● **TESTO FORNITO**:
Figlia di un diplomatico, Chiara si sente come un albero (metafora questa che attraverserà l’intero libro e che ho trovato molto originale). Infatti, è cresciuta ovunque ma, contemporaneamente in nessun luogo, sperimentando così un completo sradicamento. Questa condizione sembra finire quando si stabilisce a Roma, con il marito e i figli.
Fino al giorno in cui incontra Olivier, affascinante poeta francese.
Da quel momento in poi, la sua vita torna a essere sradicata.
Ma si tratta di una scelta totalmente libera da parte della donna, spinta da una passione che le dona nuova linfa vitale.
E poco importa se, ancora una volta, dovrà dividersi tra Roma e Parigi e vivere il loro amore in stanze d’albergo, ovvero in luoghi anonimi, che ospitano tutti, ma nessuno in particolare.
Ma i nostri protagonisti non sembrano soffrire poi tanto questa situazione, esattamente come non patiscono due alberi avvinghiati, anche in assenza di un’intera foresta intorno a loro.
Ma quando poi, il Covid varca i confini dell’Europa, tutto è destinato a interrompersi.
A quel punto, anche Chiara e Olivier si trasformeranno in alberi immobili e solitari che, solo sporadicamente, possono avvinghiarsi, nutrendo così le anime e i corpi.
Nonostante le difficoltà, riescono comunque a resistere.
Ma un giorno, il cuore di Olivier si ferma per sempre strappandolo da questa Terra (di nuovo come un albero sradicato) e lasciando Chiara preda di una sofferenza indicibile che l’Autrice prova comunque a narrare.

● **Record contenuti in un dataset**:

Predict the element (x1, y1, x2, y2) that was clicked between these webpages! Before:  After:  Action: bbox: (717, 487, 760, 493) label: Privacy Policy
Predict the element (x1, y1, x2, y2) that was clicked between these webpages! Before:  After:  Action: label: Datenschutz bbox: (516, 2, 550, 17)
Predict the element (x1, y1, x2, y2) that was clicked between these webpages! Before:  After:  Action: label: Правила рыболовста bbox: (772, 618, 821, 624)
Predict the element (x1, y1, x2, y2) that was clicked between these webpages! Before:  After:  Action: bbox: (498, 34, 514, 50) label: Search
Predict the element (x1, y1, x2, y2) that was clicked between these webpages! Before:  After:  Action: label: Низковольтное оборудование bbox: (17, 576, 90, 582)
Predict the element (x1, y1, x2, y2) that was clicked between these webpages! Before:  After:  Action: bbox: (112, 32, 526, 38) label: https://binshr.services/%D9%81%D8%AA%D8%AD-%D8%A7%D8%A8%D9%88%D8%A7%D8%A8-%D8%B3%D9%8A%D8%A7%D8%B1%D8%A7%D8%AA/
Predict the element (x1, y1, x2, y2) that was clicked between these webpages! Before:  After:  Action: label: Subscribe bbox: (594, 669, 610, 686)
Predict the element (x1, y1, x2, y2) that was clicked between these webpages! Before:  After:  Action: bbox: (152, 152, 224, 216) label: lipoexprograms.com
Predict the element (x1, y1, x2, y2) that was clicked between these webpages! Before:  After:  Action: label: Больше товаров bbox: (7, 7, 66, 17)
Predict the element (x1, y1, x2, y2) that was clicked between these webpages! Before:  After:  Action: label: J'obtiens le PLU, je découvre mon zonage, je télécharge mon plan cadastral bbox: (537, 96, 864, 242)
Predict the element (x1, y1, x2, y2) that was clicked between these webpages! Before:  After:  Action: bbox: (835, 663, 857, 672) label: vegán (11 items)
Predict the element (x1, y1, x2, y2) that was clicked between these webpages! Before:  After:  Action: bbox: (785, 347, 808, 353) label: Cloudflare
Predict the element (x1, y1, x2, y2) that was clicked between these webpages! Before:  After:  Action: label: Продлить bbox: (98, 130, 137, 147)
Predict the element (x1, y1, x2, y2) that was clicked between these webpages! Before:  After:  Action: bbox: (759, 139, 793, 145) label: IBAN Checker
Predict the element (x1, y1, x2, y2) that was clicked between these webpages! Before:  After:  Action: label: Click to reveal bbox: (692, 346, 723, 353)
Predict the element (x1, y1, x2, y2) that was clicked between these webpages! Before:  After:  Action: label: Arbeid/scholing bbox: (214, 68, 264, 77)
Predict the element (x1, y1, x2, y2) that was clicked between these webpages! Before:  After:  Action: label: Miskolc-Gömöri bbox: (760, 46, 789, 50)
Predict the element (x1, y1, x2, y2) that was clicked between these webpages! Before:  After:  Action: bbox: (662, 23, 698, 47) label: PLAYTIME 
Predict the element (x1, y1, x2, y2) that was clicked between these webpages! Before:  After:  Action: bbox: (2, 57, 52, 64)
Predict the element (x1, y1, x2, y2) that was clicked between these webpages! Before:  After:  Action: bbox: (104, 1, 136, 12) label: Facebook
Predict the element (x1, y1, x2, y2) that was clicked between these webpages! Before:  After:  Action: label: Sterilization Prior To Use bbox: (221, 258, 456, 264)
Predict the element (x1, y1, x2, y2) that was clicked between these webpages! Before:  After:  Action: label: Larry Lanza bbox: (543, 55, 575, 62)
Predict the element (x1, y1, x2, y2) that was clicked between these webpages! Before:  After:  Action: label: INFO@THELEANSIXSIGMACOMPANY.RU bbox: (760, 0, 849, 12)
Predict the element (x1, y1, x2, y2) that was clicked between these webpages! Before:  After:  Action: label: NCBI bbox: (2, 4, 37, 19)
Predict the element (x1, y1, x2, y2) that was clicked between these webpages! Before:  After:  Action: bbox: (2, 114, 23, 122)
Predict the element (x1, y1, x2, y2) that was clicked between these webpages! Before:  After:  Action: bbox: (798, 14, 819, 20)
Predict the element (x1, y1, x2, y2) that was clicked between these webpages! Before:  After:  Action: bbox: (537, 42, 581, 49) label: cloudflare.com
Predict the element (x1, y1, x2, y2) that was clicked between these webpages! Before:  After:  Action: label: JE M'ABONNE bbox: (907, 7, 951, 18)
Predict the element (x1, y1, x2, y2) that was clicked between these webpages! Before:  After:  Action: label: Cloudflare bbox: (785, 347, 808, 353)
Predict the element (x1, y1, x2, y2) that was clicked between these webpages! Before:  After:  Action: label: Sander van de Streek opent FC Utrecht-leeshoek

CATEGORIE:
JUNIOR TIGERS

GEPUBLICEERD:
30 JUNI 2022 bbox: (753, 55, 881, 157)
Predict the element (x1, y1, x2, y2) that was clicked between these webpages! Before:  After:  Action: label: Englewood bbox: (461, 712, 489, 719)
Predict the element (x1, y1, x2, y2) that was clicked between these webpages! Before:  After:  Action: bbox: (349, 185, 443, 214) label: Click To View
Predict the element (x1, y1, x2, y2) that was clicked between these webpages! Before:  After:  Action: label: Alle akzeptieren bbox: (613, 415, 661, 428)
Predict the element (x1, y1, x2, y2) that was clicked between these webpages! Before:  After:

● **PARTI DELL'ESERCIZIO**:
A – Risponda brevemente alle seguenti domande sulla recensione su Chiara e Olivier:
(i) In quale città si stabilisce Chiara con il marito e i figli?
(ii) Quale professione e quale nazionalità ha Olivier?
(iii) Che cosa fa sì che tutto sia destinato a interrompersi?
B – Duplichi il passo della recensione su Chiara e Olivier compreso tra «Da quel momento» e «nessuno in particolare.», estremi inclusi.
C – Riprenda la recensione su Chiara e Olivier dal punto in cui si interrompe e ne scriva il seguito.
Il materiale riportato non è necessario per svolgere l'esercizio.

● **SOLUZIONI DELL'ESERCIZIO**:
A –
(i) A Roma.
(ii) È un poeta francese.
(iii) Il Covid, quando varca i confini dell'Europa.

B –
Da quel momento in poi, la sua vita torna a essere sradicata.
Ma si tratta di una scelta totalmente libera da parte della donna, spinta da una passione che le dona nuova linfa vitale.
E poco importa se, ancora una volta, dovrà dividersi tra Roma e Parigi e vivere il loro amore in stanze d’albergo, ovvero in luoghi anonimi, che ospitano tutti, ma nessuno in particolare.

C –
Lo fa attraverso una coraggiosa autobiografia senza filtri e non un romanzo; credo che questa scelta le consenta tra l’altro, di riprendere, in vari punti del libro, la scena in cui lei vaga per la città (Roma o Parigi) senza una meta, gridando il nome dell’amato.
Nel genere autobiografico curativo, infatti, le ripetizioni, non vengono percepite come mancanza di originalità, ma bensì rispondono all’esigenza di elaborare una situazione problematica che chi scrive sta vivendo.
Ma non è tutto.
Mente leggevo questo libro, non ho potuto far a meno di pensare al fatto che l’autobiografia è un genere letterario il quale, senza ombra di dubbio, espone molto di più chi scrive; oserei dire che lo lascia nudo di fronte a chi legge, esattamente come senza vestiti sono gli amanti.
Amanti che, a mio modesto avviso, vivono una doppia contraddizione.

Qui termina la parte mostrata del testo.